• _WORK TO BE COMPLETED_: Copy out word for word the rows starting at the line that contains "Where should I click to: Choose" and ending at the line that contains "will click(x=138, y=26).", both included.

** Start DATASET ENTRIES **

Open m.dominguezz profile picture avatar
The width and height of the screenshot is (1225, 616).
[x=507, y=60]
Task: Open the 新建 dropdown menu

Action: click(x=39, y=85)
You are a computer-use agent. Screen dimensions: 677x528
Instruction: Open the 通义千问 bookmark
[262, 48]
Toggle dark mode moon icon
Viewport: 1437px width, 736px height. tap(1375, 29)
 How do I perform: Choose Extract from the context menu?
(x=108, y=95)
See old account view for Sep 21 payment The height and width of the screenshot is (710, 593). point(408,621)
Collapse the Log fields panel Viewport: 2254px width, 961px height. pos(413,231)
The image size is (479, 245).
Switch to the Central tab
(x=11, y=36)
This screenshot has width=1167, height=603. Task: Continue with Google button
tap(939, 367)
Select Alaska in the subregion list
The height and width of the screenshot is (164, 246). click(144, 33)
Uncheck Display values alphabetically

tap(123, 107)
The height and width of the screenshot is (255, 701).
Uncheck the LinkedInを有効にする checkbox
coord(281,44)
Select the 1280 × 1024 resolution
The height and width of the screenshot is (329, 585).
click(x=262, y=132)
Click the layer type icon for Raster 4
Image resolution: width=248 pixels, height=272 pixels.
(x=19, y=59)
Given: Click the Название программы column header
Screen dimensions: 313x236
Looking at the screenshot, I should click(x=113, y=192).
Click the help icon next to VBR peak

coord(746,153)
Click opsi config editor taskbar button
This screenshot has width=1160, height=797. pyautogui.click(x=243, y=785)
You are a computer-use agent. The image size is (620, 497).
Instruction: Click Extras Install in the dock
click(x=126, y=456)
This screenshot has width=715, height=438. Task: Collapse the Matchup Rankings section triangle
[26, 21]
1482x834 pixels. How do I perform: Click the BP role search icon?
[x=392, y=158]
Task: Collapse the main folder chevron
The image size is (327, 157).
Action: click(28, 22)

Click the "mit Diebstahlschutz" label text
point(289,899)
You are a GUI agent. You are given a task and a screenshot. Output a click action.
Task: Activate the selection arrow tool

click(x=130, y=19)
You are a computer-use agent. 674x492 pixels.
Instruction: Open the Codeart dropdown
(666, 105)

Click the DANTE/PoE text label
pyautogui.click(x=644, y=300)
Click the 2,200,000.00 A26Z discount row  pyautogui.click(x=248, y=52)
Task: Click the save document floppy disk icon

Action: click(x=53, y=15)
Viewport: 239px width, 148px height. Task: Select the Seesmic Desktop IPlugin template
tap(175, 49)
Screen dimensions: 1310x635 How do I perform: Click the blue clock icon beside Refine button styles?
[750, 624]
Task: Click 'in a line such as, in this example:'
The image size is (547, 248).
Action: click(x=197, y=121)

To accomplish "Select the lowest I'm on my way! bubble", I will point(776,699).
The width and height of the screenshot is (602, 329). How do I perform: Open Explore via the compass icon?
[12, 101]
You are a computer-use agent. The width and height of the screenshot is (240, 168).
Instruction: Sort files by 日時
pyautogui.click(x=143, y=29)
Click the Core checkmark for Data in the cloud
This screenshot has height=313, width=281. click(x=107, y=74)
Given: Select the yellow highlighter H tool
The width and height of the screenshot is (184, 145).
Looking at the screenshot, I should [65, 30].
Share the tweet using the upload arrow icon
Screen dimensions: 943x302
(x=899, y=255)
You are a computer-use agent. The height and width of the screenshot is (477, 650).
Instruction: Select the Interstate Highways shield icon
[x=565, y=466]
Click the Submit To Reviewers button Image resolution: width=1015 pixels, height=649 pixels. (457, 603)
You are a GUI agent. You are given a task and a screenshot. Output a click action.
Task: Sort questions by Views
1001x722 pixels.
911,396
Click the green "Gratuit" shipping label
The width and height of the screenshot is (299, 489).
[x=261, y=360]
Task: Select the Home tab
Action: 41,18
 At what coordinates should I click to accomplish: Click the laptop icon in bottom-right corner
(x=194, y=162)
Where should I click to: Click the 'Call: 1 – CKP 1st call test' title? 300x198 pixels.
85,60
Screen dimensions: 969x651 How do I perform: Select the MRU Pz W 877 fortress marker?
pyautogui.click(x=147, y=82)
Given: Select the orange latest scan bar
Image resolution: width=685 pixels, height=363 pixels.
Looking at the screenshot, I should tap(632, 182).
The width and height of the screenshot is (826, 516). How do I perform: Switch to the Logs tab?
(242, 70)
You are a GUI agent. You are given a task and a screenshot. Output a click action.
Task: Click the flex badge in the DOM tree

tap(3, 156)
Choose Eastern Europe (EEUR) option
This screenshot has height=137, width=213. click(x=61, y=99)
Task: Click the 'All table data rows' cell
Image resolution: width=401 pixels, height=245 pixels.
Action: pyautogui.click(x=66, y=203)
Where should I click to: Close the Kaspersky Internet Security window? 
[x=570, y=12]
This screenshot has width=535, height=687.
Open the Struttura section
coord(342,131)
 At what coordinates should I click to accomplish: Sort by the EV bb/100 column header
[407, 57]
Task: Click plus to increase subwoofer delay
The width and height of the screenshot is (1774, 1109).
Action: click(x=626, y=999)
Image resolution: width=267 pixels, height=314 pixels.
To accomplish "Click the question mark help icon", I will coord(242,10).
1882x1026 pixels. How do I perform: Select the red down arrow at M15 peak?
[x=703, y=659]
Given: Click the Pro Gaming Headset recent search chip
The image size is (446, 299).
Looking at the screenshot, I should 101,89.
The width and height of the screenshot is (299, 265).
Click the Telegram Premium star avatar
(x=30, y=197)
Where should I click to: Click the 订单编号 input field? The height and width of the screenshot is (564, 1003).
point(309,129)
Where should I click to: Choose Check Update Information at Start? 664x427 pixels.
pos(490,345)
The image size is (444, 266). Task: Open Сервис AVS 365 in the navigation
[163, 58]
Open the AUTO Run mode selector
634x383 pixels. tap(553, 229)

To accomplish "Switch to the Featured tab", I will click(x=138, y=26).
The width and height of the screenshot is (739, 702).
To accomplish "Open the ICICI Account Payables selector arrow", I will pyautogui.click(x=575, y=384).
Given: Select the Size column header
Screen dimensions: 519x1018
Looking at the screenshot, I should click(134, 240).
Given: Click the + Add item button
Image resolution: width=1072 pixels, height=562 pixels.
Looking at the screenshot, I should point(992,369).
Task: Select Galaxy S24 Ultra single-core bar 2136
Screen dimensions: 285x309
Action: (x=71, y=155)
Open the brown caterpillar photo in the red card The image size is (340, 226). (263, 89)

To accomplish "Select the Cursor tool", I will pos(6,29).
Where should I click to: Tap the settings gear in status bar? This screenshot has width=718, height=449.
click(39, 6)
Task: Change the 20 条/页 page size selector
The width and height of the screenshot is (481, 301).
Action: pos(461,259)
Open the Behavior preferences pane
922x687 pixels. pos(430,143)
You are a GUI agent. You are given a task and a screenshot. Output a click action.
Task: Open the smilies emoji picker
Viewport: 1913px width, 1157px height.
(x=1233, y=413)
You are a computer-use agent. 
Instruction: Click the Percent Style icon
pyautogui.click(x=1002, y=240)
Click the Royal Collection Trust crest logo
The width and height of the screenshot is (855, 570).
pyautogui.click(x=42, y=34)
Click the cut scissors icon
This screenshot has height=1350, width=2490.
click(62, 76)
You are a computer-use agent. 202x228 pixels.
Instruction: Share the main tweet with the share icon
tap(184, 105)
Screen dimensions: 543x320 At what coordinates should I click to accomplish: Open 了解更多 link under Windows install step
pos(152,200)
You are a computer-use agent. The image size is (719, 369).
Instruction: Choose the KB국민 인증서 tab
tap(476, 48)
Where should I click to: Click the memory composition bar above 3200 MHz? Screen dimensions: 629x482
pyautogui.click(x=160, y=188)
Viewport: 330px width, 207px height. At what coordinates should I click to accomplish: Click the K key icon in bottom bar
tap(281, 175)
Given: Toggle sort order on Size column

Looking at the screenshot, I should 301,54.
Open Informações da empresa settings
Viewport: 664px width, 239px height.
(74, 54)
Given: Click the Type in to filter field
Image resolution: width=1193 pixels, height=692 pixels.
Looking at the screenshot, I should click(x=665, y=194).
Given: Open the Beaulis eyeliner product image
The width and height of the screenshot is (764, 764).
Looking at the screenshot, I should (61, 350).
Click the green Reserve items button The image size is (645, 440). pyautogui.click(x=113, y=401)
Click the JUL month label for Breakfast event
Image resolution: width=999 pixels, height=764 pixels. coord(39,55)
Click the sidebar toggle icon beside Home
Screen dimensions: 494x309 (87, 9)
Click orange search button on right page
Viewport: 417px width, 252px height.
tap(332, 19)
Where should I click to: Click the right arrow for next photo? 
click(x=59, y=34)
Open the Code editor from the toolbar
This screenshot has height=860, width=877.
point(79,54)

** End DATASET ENTRIES **

• _TASK RESPONSE_:
Where should I click to: Choose Check Update Information at Start? 664x427 pixels.
pos(490,345)
The image size is (444, 266). Task: Open Сервис AVS 365 in the navigation
[163, 58]
Open the AUTO Run mode selector
634x383 pixels. tap(553, 229)

To accomplish "Switch to the Featured tab", I will click(x=138, y=26).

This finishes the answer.